An $815 Million Snafu Spawned by One of the Wildest Gas Markets

March 2, 2019, 7:00 PM UTC

One corner of America’s natural gas market has gotten so volatile, it’s already led to a nearly $1 billion mistake by the region’s biggest utility.

Southern California Edison will have to charge customers an extra $815 million after failing to predict a West Coast heat wave that sent prices soaring to a record in July. The market turmoil hasn’t let up: Gas for delivery to Los Angeles traded at almost 10 times the U.S. benchmark in early February as a winter chill dusted Pasadena with snow.

It’s not the first time southern California has faced extreme weather. But this year, the temperature swings are straining a gas system already hobbled by pipeline disruptions and the partial shutdown of a major storage field. With so many pinch points in the network, cold snaps and heat waves alike can send prices flying in a state that relies heavily on gas to fuel power plants.

“If you looked at the map of southern California as a human body and those pipelines as arteries, there are certain days when that body wouldn’t be able to get out of bed,” said Jan Smutny-Jones, chief executive officer of the Independent Energy Producers Association, speaking in January at a state government workshop on the gas market’s problems.

One major conduit to the region remains closed for repairs, more than a year after a segment in the desert ruptured and caught on fire. Two others, also undergoing work, are operating at reduced volumes. And California regulators are still restricting use of the Aliso Canyon gas storage field on Los Angeles’ northern border, three years after it sprang the nation’s largest gas leak.

Southern California’s gas market has become so unpredictable that it’s starting to resemble trading in the Northeast, where pipeline bottlenecks can lead to the world’s highest prices when demand for the heating fuel surges during the winter. Trading at the SoCal Citygate hub over the last 30 sessions has been 10 times as volatile as at the Henry Hub national benchmark in Louisiana, though Boston and New York still see bigger swings.

“The West has the potential to be the most constrained region in the country, leading to the biggest price spikes,” said David Hoy, an energy trader at Dynasty Power Inc. in Calgary. “I wouldn’t want to be caught short.”

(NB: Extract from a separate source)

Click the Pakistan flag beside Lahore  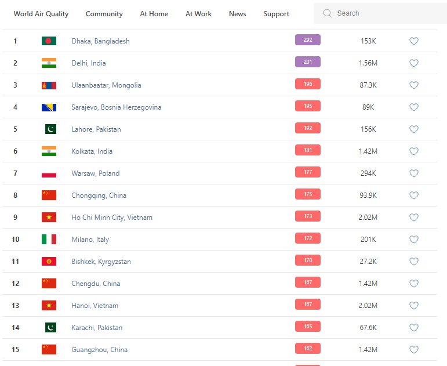pyautogui.click(x=50, y=129)
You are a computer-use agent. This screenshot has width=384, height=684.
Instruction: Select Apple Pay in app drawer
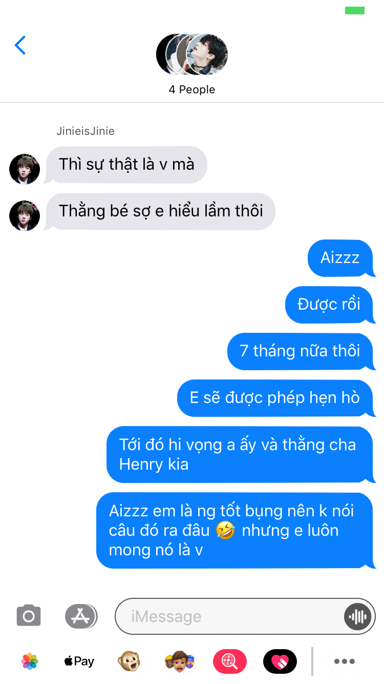pos(79,661)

Gas at SoCal Citygate traded at $5.17 per million British thermal units on Thursday, compared with $2.97 at Henry Hub and $4.86 at Boston’s Algonquin Citygate.

The fact that February in southern California was “one of the coldest gas furnace demand months ever in that market is adding to the volatility,” said Stephen Schork, president of Schork Group Inc., a consulting group in Villanova, Pennsylvania.

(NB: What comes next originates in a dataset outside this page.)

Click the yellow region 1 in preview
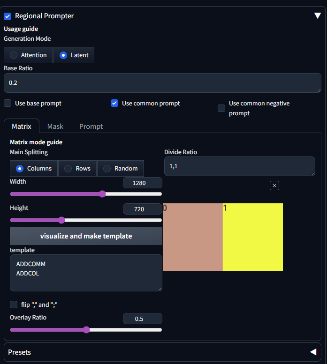327x364 pixels. pyautogui.click(x=252, y=238)
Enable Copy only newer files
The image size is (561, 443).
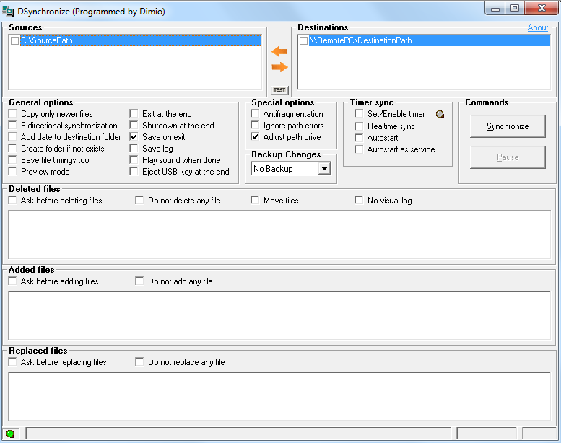(13, 114)
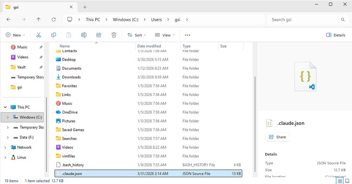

The region’s ongoing supply woes date back to Oct. 2015, when employees at Aliso Canyon — the largest storage facility for Sempra Energy’s Southern California Gas Co., which supplies 21.8 million customers across the region — found gas spewing from one of the facility’s wells.

Though the leak was plugged a few months later, the utilities commission imposed strict rules governing how and when SoCalGas could use the field, rules that remain in place.

The restrictions on Aliso Canyon, by themselves, would have posed a challenge for SoCalGas. But starting in August of 2016, the company also had to cut pressure in one of its pipelines — Line 3000 — after inspections found safety issues that needed immediate work. The company would eventually decide to replace more than 10 miles of the line.

Then, on Oct. 1, 2017, another SoCalGas pipe — Line 235 — ruptured in a remote desert stretch of San Bernardino County, triggering a fire. Given their similar age, the company also took out of commission nearby Line 4000 for inspections.

Both lines 3000 and 4000 have since resumed operations, but at reduced capacity. Line 235, still closed, could return to service in April at lower pressure, according to the company. Until then, the SoCalGas pipeline system is functioning without roughly 20 percent of its usual capacity, according to the California Energy Commission.

With persistent cold weather still lingering in southern California, SoCalGas has repeatedly called on power plant operators this year to cut back on their use of gas. The company has also stepped up withdrawals from Aliso Canyon, telling regulators that the move is necessary to maintain the electric system’s reliability.

The strain should ease as temperatures moderate in spring. But Rodger Schwecke, senior vice president for transmission, storage and engineering at SoCalGas, warned the January state workshop that his company could find more problems once it runs an inspection device through the reopened pipeline.

“Any time we run one of those, it worries me that we’ll find an immediate condition for which we’ll have to take that line out of service,” he said.

So severe are the supply constraints in southern California that even after current pipeline repairs wrap up, the system may remain vulnerable to similar disruptions, according to Martha Guzman Aceves, a member of the California Public Utilities Commission.

“There’s nothing to say we’re not going to have the same situation in other lines,” she said.